Suicides spark review of Guantanamo rules

US authorities will review the rules for handling and monitoring detainees at Guantanamo Bay following the suicides of three men there, military officials said.

US authorities will review the rules for handling and monitoring detainees at Guantanamo Bay following the suicides of three men there, military officials said.

The move was announced as defence lawyers demanded their clients have full access to US courts.

In Washington, lawyers for the detainees also said the Bush government should allow independent medical experts into the detention centre at Guantanamo Bay Naval Base in Cuba to examine prisoners.

“Guantanamo must be closed,” added Gitanjali Gutierrez, a lawyer with the Centre for Constitutional Rights, which represents hundreds of Guantanamo detainees, including two of the three who committed suicide.

The military’s internal review will be separate to a probe by the naval criminal investigative service into the deaths of the men who hanged themselves inside their cells before dawn on Saturday, according to Navy Commander Robert Durand at the base in south-eastern Cuba.

“We will be looking at what were the procedures and were these procedures followed,” said Durand. “And do the procedures need to be modified?”

At least one detainee was able to conceal himself from guards by hanging laundry from the ceiling in his cell, Durand said.

One step the military has already announced was a new rule that allows detainees to only have sheets at night to limit the amount of time they would have to make nooses.
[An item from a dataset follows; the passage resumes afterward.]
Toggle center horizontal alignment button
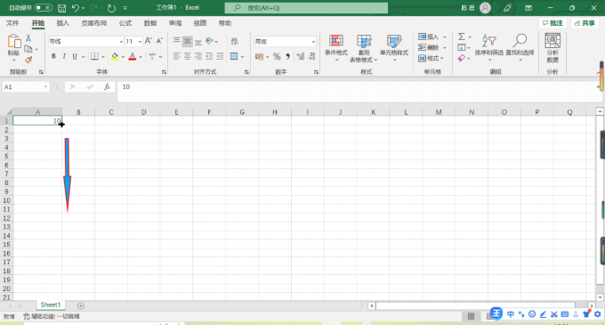Screen dimensions: 605x325 pos(187,57)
The military did not say how long it would take to conduct the review, which a Department of Defence official said was a standard reaction to such a serious incident.

“One of the things that the military does, and does very well, is examine itself,” Pentagon spokesman Bryan Whitman told reporters in Washington.
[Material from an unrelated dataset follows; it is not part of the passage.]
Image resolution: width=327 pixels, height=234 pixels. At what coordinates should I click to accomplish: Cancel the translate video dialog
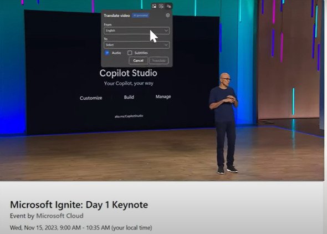(138, 60)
The investigation by the naval criminal investigative service will focus on the “cause and manner” of the three suicides, Durand said. Post mortem examinations of the men have been performed, but lab tests had not been completed, he said.

The suicides, the first since the US began using Guantanamo Bay to hold people suspected of links to al-Qaida and the Taliban in January 2002, and a May 18 clash between guards and detainees do not suggest that the detention centre is out of control, Mr Whitman said.

“It is a professionally run, humane detention facility,” he said, adding that it keeps dangerous people from returning to the battlefield and provides “important” intelligence on terrorist networks.

The US identified the three men who hanged themselves inside their steel mesh cells as two detainees from Saudi Arabia, Mani Shaman Turki al-Habardi al-Utaybi and Yassar Talal al-Zahrani, and Yemeni prisoner Ali Abdullah Ahmed.

None was among the 10 Guantanamo detainees who have been charged with criminal offences and face military tribunals at the base, where the US holds about 460 detainees.